Extended Data Fig. 2
Extended Data Fig. 2. Characterizing the age- and location-specific composition of the intestinal microbiome of the healthy pig.
(a) Definition of a core intestinal microbiome of the pig. A total of 58 OTUs that were annotated to 21 taxa were identified in >95% of day 120 and 240 faeces and caecum content samples of both F6 and F7 generations, hence defined as core bacterial taxa. (b) The compositions of the porcine and human intestinal microbiota are closer to each other than either is to that of the mouse. Boxplots are as is Fig. 1c.

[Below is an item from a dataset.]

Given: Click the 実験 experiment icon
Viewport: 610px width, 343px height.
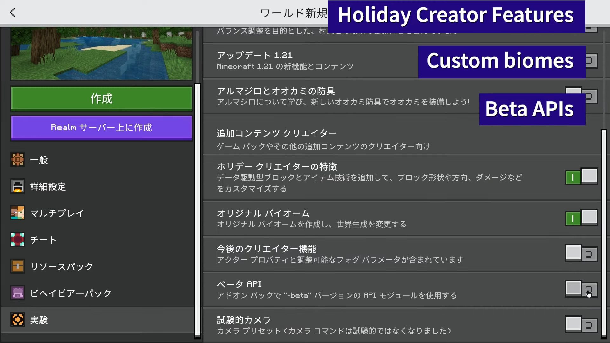Looking at the screenshot, I should tap(18, 319).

The number of samples available for analysis were 1281 pigs, 106 humans and 6 mice. (c) Abundances (F6-F7 averages when available) of the 43 families represented in Fig. 1b in the seven sample types relative to the sample type in which they are the most abundant (red – blue scale). The families are ordered according to the sample type in which they are the most abundant. The colour-code for phyla is as in Fig. 1b. Columns are added for comparison with mouse and human. Mouse data are from Fig. 1 in Suzuki & Nachman, and human data from Fig. 6 in Vuik et al. P_I: proximal ileum, D_IL: distal ileum, C: caecum, CO: colon, RE: rectum, F: faeces. The families differing the most with regards to location-specific distribution between species include Helicobacteriaceae, Veillonellaceae, Lactobacillaceae and Streptocaccaceae.
Extended Data Fig. 3
Extended Data Fig. 3. Evaluating the heritability of intestinal microbiota composition in the mosaic pig population.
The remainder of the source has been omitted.